Exports from the United States jumped by 1.3% to $212.6 billion in July, according to new data from the United States Commerce Department. However, the trade deficit with China remained large and in fact grew by several billion dollars.

The new Commerce Department data indicates that U.S. exporters may be benefiting from a rival of global demand for goods. Thanks to this boost, the trade deficit fell 4.3% in July after surging to the record $73.2 billion that it reached in June. In July, U.S. exports jumped 1.3% to $212.6 billion, but imports slid slightly by 0.2% to $282.9 billion.

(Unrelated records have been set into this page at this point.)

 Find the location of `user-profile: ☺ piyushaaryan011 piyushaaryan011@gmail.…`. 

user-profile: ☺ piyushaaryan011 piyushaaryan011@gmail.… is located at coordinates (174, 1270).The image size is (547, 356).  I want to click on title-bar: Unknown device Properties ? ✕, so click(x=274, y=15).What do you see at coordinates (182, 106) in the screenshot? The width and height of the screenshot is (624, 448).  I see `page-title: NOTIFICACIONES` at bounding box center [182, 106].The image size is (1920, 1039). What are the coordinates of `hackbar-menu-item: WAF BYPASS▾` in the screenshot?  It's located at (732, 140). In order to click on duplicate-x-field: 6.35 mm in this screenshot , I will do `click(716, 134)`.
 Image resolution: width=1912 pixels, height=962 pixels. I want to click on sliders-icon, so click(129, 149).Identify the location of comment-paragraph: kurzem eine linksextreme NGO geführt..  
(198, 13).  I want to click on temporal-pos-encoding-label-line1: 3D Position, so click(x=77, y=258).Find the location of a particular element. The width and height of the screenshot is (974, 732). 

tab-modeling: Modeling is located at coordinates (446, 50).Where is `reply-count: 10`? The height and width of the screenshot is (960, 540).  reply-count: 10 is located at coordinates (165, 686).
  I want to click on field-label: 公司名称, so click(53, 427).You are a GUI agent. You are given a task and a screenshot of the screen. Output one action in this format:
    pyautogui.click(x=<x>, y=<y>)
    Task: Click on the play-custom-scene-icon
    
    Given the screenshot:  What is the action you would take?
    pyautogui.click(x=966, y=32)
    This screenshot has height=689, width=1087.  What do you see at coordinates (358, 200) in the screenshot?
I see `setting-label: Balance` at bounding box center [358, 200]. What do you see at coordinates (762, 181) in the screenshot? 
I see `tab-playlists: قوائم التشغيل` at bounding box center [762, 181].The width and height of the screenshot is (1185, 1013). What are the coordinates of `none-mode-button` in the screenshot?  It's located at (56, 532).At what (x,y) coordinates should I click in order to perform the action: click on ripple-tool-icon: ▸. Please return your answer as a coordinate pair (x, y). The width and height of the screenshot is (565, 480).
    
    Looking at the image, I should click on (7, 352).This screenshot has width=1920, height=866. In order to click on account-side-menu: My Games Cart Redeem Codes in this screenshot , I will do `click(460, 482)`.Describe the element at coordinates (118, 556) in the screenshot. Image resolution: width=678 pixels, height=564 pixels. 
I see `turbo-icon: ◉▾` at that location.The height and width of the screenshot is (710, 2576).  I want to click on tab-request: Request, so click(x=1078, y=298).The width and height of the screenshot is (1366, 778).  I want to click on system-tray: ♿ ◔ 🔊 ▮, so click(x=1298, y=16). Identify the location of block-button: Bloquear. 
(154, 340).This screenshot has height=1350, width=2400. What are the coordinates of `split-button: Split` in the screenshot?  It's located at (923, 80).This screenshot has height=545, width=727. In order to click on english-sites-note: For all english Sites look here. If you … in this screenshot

A trade deficit is the gap between what a country exports to the rest of the world and the imports it purchases from other countries. For decades now, the U.S. has run a trade deficit with China and it continued to widen in July. The goods deficit with China rose 2.9% in July from June to $28.6 billion and totals $187.2 billion through the first seven months of this year, up 15% from the same period a year ago, according to ABC News.

Trade with China, while critical for many U.S.-based importers and exporters alike, is a politically contentious matter. Since its U.S.-backed entry into the World Trade Organization (WTO) in Dec. 2001, it has been blamed for over 3 million U..S. jobs losses across the manufacturing and technology sectors. Former President Donald Trump ran on a platform that featured sharp critiques of the U.S.-China trade relationship in 2016. Under Trump, the U.S. launched a barrage of tariffs against Chinese goods in a bid to encourage Beijing to reform what Washington considers unfair trade practices.

China retaliated by hitting U.S. goods with tariffs of its own and taking action within the WTO. Last September, the WTO ruled that up to $200 billion in tariffs by the Trump administration against China were illegal under the organization’s rules. Trump responded by threatening to exit the WTO.

The Biden administration has eased somewhat the policies of its predecessor by promising to review the China tariffs while also easing the confrontational approach to the WTO. However, companies are expressing frustration that the new administration has not made any significant moves on trade policy. The slow pace of action from the White House has prompted some to complain that Biden has not done enough to distinguish his approach on trade with China from Trump’s.